Si on prend Retraites Populaires, aujourd’hui, pour servir nos engagements, nous avons besoin d’un rendement de l’ordre de 1,5%. Avec les perspectives que nous avons sur notre allocation d’actifs, nous nous attendons à avoir à peu près 2,9% de rendement sur un horizon de 5 à 10 ans. Donc tendanciellement, nous restons positifs sur le long terme. Mais il est clair qu’il y a désormais beaucoup plus de variabilité que dans le passé, soit de très bonnes années et des très mauvaises. Après, lorsqu’on se livre à ce type de moyennes, il faut faire attention à l’horizon de temps que l’on prend. Plus il est long, plus on fait abstraction de ces fluctuations. Mais sur le long terme, cela reste quand même positif. Si on prend la traduction dans nos indices de mesure, c’est l’évolution du degré de couverture qui indique la fortune à disposition rapportée aux engagements. Ces quinze dernières années, tendanciellement, on a vu une tendance à la croissance, avec, bien sûr, ces variations assez fortes.
Cela nous amène à votre stratégie d’investissement. Le spectre s’est beaucoup élargi ces dernières années, avec notamment l’essor du private equity, l’investissement privé, est-ce que Retraites Populaires a adapté sa stratégie?
Nous avons depuis longtemps une politique très diversifiée, au-delà des actions, obligations et de l’immobilier. Ces trois types d’actifs représentent une grande partie de notre allocation, respectivement environ 20%, 33% et 25% mais nous sommes partis très tôt dans la constitution d’un portefeuille privé. A un moment, nous avons fait des placements alternatifs avant de revenir en arrière car les promesses n’étaient pas à la hauteur de nos attentes. Dans le private equity, il y a en revanche effectivement des rendements intéressants qui peuvent être générés.
Dans ce type d’investissement, la palette est large. Quels sont les actifs attractifs?
Nous ne faisons pas d’investissements directs. Nos équipes font de la sélection de gérants pour toutes nos classes d’actifs.
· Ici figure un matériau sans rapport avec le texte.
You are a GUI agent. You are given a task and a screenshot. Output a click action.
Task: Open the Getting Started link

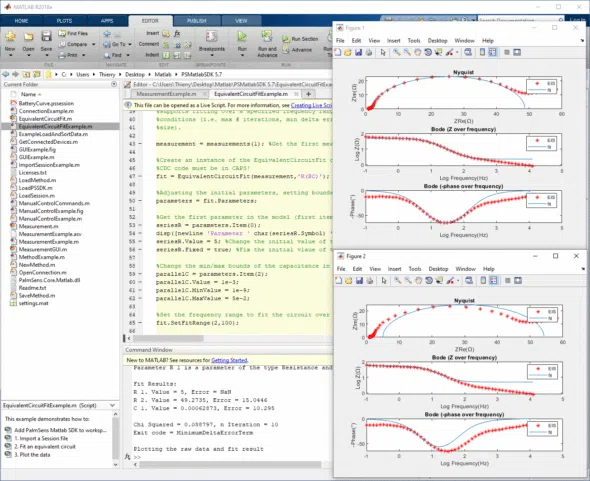229,360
Ce sont eux ensuite qui opèrent les choix. Comme je l’ai dit, nous avons commencé très tôt et les premiers résultats étaient excellents. Ensuite, il y a eu de plus en de fonds parce c’est devenu très à la mode. Et les gérants ont plus de difficultés à trouver des placements très attractifs. D’où l’importance de sélectionner les bons gérants. Nous nous sommes toutefois lancés plus tard - il y a environ 5 ans - dans les fonds dédiés aux infrastructures. Tout comme dans les placements privés, c’est un domaine très particulier car ce n’est pas comme une action pour laquelle vous passez un ordre et c’est réglé. Dans ce cas-là, vous prenez des engagements et devez ensuite attendre que les appels de fonds soient faits pour que le projet se réalise. Ce sont donc des portefeuilles qui se déploient très progressivement.
Une critique qui revient souvent, c’est que les caisses de pension ne soutiennent pas assez la relève entrepreneuriale du pays, les start-up. Que répondez-vous?
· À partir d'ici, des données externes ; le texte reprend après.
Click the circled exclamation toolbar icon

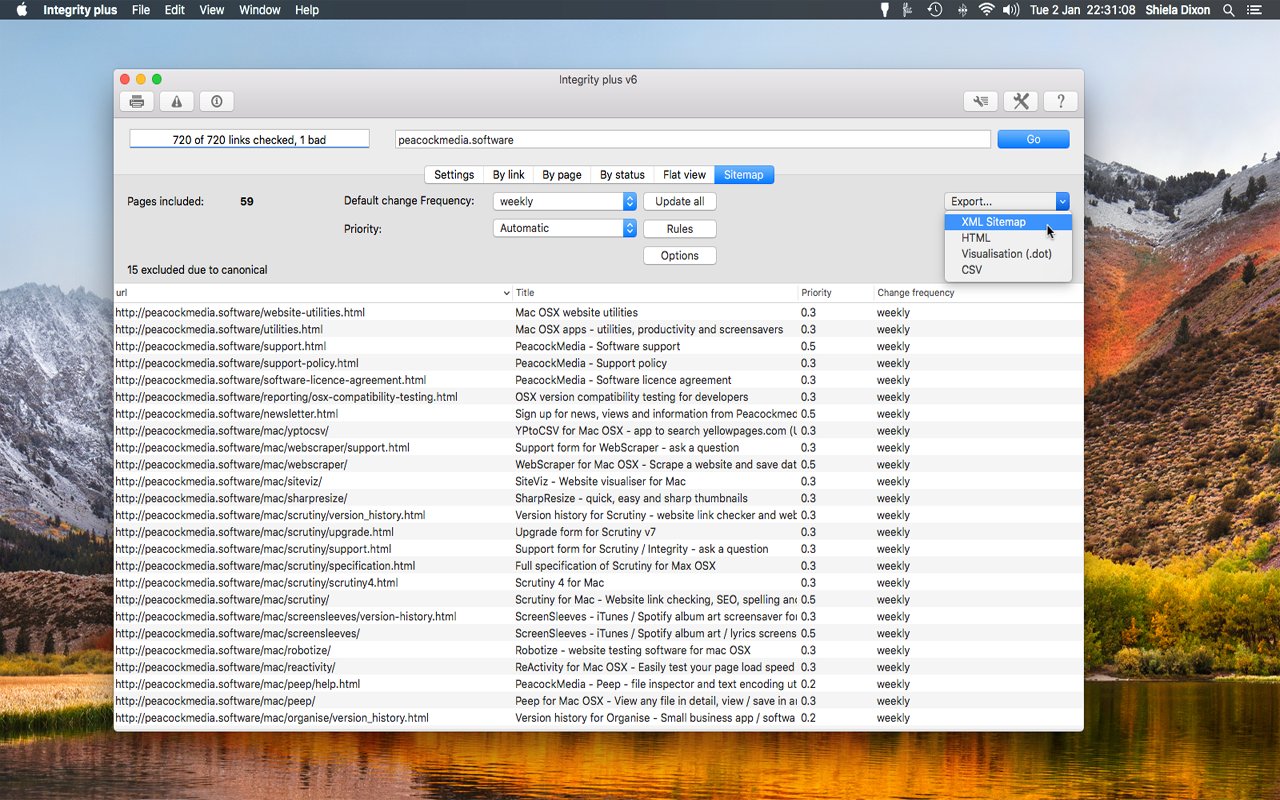click(x=217, y=101)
Là aussi, nous sommes actifs, en investissant dans des fonds, comme par exemple Renaissance PME. Nous recherchons des opportunités, mais le principal obstacle, c’est que le marché suisse est petit.
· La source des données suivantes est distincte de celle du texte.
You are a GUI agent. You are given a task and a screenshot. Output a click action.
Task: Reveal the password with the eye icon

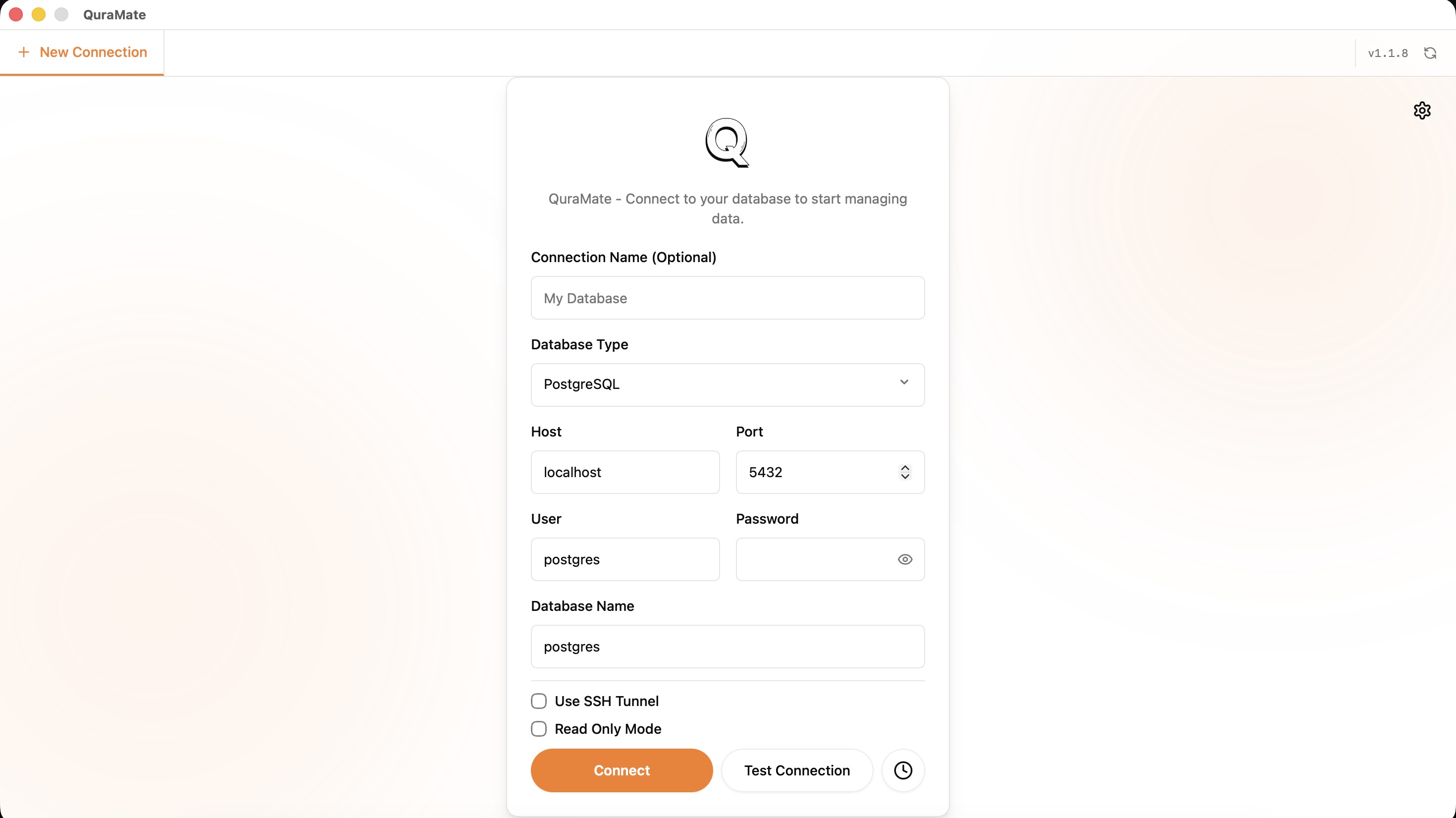[904, 559]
Aux Etats-Unis, des caisses de pension se montrent plus audacieuses et génèrent parfois des rendements beaucoup plus élevés. N’est-on pas trop frileux en Suisse?
Je trouve que le cadre suisse reste correct, c'est-à-dire que les caisses de pension ont la possibilité de faire beaucoup de choses. Mais quand vous allez dans cette classe d’actifs, il faut que vous ayez les compétences pour bien la comprendre. C’est facile d’investir mais cela reste des actifs risqués et il peut y avoir des désillusions.
A l’autre extrémité du spectre, il y a l’immobilier. Quelles sont vos ambitions dans ce secteur?
Il représente 25% de notre portefeuille et reste un axe d’investissement prioritaire de nos fonds. Pour maintenir cette proportion dans un portefeuille en croissance, nous passons par trois canaux: l’acquisition d’objets, le développement de projets et la rénovation pour valoriser notre parc. Le deuxième canal est exigeant car il y a une ambiguïté entre les besoins et la volonté d'intensifier l'utilisation du sol et l’acceptation des projets dans la population. Avec comme corollaire, des loyers qui restent élevés et le marché qui est asséché. Ce sont des possibilités de placement en moins.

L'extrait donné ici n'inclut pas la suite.